Task details
Rewrite the material below, from the line containing "Given: Click the 'Cacher dans le menu' label" through the line containing "click(x=180, y=59)", both included, as a Markdown table with the columns No. and Text, leaving out blank lines.

---------- Records provided ----------

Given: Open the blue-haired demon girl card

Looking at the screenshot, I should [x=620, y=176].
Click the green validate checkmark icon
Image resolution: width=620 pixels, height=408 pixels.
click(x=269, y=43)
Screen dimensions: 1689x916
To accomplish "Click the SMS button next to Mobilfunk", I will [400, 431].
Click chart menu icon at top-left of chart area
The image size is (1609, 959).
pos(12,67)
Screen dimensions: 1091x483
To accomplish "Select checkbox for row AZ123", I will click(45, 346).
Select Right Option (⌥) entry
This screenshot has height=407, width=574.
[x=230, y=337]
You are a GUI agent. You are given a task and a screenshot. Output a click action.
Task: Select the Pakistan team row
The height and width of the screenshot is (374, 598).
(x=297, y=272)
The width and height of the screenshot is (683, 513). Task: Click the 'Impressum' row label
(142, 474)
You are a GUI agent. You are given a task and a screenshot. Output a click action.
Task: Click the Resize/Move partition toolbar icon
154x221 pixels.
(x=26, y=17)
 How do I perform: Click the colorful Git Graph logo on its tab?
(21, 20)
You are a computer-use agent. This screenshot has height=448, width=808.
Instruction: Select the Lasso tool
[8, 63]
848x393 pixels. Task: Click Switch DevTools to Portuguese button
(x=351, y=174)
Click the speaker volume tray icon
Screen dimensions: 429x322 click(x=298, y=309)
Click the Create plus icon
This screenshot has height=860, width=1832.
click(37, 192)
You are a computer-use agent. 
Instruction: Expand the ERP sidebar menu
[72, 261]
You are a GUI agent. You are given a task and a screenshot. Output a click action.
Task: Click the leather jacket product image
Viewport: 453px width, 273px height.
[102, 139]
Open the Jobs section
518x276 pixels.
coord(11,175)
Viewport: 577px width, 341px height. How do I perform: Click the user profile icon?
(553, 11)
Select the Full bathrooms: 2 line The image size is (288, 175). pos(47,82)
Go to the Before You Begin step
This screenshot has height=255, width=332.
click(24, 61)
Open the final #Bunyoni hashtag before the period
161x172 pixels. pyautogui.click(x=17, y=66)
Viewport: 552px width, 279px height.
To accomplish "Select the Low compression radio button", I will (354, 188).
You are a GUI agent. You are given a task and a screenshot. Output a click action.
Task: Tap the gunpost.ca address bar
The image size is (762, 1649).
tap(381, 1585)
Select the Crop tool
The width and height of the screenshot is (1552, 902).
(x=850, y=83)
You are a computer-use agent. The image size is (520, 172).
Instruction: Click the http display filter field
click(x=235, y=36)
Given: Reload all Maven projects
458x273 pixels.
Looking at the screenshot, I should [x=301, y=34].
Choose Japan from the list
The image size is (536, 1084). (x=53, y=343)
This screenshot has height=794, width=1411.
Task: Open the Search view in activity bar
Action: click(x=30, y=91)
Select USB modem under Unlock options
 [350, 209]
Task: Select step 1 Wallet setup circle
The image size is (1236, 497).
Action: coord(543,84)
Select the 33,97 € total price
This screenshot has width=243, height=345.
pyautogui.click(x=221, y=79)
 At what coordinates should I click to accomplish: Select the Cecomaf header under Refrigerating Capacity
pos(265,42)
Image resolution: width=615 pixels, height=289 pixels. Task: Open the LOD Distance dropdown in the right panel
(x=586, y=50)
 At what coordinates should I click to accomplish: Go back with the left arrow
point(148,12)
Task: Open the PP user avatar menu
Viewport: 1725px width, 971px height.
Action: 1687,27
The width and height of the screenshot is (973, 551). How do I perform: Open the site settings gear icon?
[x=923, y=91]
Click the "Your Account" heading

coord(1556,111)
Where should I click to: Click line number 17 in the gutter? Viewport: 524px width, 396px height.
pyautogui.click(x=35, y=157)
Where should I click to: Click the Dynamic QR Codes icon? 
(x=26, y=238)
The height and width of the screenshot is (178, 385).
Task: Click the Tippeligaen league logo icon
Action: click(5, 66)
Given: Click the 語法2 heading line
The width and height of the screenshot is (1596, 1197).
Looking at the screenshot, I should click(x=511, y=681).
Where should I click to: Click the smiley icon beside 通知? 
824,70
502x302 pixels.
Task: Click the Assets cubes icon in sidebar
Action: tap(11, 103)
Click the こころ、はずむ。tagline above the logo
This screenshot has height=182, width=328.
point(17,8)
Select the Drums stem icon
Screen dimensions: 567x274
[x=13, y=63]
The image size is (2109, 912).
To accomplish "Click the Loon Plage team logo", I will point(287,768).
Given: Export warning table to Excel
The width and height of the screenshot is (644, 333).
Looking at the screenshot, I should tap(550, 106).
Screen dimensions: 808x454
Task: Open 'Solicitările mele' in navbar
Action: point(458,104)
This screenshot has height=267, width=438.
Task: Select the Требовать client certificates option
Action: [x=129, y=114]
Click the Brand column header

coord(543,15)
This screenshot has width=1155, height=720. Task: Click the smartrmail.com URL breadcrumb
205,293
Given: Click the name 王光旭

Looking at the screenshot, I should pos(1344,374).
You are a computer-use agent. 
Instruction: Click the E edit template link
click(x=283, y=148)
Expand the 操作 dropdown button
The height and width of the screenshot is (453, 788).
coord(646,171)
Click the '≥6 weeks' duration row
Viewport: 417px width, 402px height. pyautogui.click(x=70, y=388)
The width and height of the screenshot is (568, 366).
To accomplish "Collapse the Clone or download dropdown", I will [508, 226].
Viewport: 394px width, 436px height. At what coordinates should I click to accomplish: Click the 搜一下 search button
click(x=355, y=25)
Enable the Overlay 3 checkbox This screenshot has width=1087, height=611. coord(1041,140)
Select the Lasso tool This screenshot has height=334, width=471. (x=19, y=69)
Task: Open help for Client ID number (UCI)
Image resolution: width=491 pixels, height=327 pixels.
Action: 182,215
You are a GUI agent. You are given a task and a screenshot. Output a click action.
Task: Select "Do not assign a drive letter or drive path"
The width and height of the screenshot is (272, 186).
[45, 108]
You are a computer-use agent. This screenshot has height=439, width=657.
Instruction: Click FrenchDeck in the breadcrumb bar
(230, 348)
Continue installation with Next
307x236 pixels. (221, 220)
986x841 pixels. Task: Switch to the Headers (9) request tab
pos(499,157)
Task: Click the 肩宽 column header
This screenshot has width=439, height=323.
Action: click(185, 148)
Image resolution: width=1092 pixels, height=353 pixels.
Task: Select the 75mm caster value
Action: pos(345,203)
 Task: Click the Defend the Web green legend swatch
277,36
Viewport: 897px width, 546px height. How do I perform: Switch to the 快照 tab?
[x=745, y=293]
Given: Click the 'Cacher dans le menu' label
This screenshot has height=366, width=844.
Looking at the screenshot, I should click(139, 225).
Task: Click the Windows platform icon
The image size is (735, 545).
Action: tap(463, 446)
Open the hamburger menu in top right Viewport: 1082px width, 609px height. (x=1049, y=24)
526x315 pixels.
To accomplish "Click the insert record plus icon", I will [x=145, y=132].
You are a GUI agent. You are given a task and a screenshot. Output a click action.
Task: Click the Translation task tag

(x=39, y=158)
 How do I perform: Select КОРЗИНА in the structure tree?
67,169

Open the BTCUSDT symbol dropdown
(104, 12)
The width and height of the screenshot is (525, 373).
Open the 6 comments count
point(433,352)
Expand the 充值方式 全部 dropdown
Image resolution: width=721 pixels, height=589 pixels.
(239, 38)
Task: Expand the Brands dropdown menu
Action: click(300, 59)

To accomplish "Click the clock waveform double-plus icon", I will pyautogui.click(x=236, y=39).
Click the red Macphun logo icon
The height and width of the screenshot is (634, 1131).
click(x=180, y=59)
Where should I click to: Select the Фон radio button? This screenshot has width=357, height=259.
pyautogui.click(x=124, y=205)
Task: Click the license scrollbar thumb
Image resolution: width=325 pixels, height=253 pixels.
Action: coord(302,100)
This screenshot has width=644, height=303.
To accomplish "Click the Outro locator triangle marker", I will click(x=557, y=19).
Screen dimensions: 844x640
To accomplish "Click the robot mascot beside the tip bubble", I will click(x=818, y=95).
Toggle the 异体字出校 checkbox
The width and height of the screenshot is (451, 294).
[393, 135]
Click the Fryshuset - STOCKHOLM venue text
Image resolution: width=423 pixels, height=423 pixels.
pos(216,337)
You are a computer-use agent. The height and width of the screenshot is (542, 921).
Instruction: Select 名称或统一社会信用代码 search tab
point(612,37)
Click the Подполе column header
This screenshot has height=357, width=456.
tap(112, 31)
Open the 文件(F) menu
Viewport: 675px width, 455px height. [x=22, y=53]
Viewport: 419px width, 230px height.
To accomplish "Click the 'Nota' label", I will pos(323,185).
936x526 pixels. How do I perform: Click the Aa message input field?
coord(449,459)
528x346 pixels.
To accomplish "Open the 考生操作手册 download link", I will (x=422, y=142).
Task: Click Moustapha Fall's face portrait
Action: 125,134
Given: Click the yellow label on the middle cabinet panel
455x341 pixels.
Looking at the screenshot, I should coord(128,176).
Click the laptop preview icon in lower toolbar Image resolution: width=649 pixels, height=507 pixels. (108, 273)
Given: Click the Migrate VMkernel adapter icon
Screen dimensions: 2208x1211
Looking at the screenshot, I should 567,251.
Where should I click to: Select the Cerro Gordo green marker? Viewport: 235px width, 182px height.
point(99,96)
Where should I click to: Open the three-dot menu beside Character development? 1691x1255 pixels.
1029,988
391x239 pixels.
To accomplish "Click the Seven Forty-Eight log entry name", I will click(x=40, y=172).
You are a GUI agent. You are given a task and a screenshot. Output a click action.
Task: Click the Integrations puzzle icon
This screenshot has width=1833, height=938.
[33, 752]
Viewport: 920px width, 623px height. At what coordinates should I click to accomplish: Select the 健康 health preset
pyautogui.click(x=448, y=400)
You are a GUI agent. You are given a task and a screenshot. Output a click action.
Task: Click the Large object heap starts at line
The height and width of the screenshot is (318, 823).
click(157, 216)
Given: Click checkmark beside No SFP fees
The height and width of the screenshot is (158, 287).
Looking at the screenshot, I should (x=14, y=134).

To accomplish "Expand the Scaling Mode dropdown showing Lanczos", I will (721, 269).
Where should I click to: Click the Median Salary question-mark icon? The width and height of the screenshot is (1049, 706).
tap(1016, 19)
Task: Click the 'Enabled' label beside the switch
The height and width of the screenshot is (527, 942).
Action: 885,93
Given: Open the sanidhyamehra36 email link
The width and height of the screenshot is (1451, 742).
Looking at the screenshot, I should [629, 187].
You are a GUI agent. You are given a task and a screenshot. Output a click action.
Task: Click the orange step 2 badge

----------

Result
| No. | Text |
|---|---|
| 1 | Given: Click the 'Cacher dans le menu' label |
| 2 | This screenshot has height=366, width=844. |
| 3 | Looking at the screenshot, I should click(139, 225). |
| 4 | Task: Click the Windows platform icon |
| 5 | The image size is (735, 545). |
| 6 | Action: tap(463, 446) |
| 7 | Open the hamburger menu in top right Viewport: 1082px width, 609px height. (x=1049, y=24) |
| 8 | 526x315 pixels. |
| 9 | To accomplish "Click the insert record plus icon", I will [x=145, y=132]. |
| 10 | You are a GUI agent. You are given a task and a screenshot. Output a click action. |
| 11 | Task: Click the Translation task tag |
| 12 | (x=39, y=158) |
| 13 |  How do I perform: Select КОРЗИНА in the structure tree? |
| 14 | 67,169 |
| 15 | Open the BTCUSDT symbol dropdown |
| 16 | (104, 12) |
| 17 | The width and height of the screenshot is (525, 373). |
| 18 | Open the 6 comments count |
| 19 | point(433,352) |
| 20 | Expand the 充值方式 全部 dropdown |
| 21 | Image resolution: width=721 pixels, height=589 pixels. |
| 22 | (239, 38) |
| 23 | Task: Expand the Brands dropdown menu |
| 24 | Action: click(300, 59) |
| 25 | To accomplish "Click the clock waveform double-plus icon", I will pyautogui.click(x=236, y=39). |
| 26 | Click the red Macphun logo icon |
| 27 | The height and width of the screenshot is (634, 1131). |
| 28 | click(x=180, y=59) |